Top of Mind Questions After Implementing AP2 with an Actual Credential Provider (Skyfire KYA+PAY)

[skyfire-ammar]

Hello!

Thank you for putting this repo together. I've implemented an actual credential provider and merchant to buy from and have some questions from the experience.

1. In the demo, multiple cart mandates are returned by the merchant to the user. What if the user wanted items from two different carts? Generally, in e-commerce one adds items to a single Cart at the Merchant. We would have expected a workflow like this: search for products, add products to the cart, and then when the cart is final, the merchant would generate the cart mandate and the user would sign it. Why are multiple cart mandates being returned?

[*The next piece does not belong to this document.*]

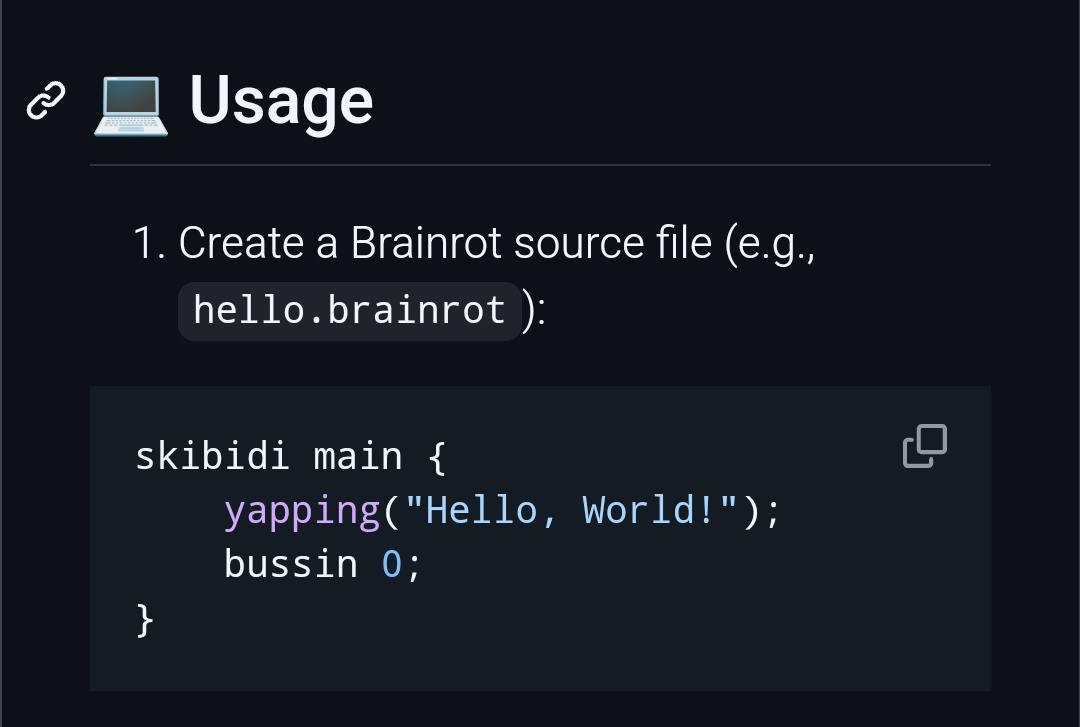Click the anchor link icon beside Usage
Screen dimensions: 1080x727
[44, 100]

2. When sending the raw payment credentials to the merchant or payment processor to complete the payment, how do you know what fields are required by that merchant for that form of payment? Currently all information for the user under the selected payment method is sent from the mocked account db to the PSP / merchant (code)

3. What is the normative, minimal data structure for each mandate type (Intent, Cart, Payment) to create a valid VDC? What fields are required to be present for the hash, signature, and validation? Can we add custom metadata to any VDC?

4. Are device passkeys the only valid way for the user to sign mandates? Or are other signing solutions supported that produce verifiable signatures and identity bindings? Which ones? How will agents obtain the necessary public keys for each party to validate signatures (on the intent mandate and cart mandate)?

5. Are the user and merchant supposed to be uniquely identified in the intent and cart mandates respectively? Isn't this necessary in order to verify the signatures on the mandates. Or will this be done at the A2A / MCP level?

Help answering any one of these questions would be great! Thanks again!